Descripción de la tarea: Enumere todas las expresiones en latín que aparecen en el documento sobre el «Cántico» de San Juan.

Documento:
((

El manantial encendido, que se niega a dibujar el rostro de la esposa, le devuelve en cambio unos ojos. Parecería que son suyos, pues los lleva dibujados en sus entrañas, pero a la vez son los del Amado, que desea encontrar al fin experiencialmente. Advirtamos que expresa su anhelo usando el “si” condicional: si en esos tus semblantes plateados / formases de repente / los ojos deseados… La esposa aun no posee esos ojos: todavía le son unos ojos deseados. San Juan pinta de manera magistral el deseo, la intuición de lo que está a punto de sobrevenirle a la Esposa: los ojos que le devuelve la fuente por anticipado son simultáneamente de él y de ella, ya que, aunque parecen ojos ajenos que flotan sobre las aguas, donde están grabados es en las entrañas de la que se mira en el manantial, “grávida de una mirada”, como dejó dicho con delicadeza José Angel Valente. 

La fuente reveladora es el espacio—el espejo—de su propia identidad. Fons sellata había llamado el Amado a su Sulamita en los Cantares (4,12), y La Esposa del “Cántico” es, a su vez, ella misma la fuente, porque el espejo nos devuelve siempre nuestra ipseidad. Inesperadamente, el ansioso ¿adónde? que inaugura el poema se nos comienza a contestar. ¿Adónde te escondiste, Amado? La respuesta es sobrecogedora: “En mí misma”. En este preciso instante el espejo nocturno alecciona a la Esposa acerca de los límites de su propia identidad, y le permite descubrir que su Amado estaba todo el tiempo en ella misma. The kingdon is within, había dejado dicho Alfred Lord Tennyson, que no es otra cosa que el inveterado In interiore hominis habitat veritas agustiniano. El narcisismo de la amada no era pues peligroso, pues fue capaz de trascenderlo para pasar del ego al yo compartido con Dios: el solemne misterio del Unus / ambo.

))

Datos proporcionados:
((

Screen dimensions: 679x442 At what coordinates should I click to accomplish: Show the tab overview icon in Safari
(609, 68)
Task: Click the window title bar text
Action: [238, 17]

))

Resultado del ejercicio:
- Fons sellata
- In interiore hominis habitat veritas
- Unus / ambo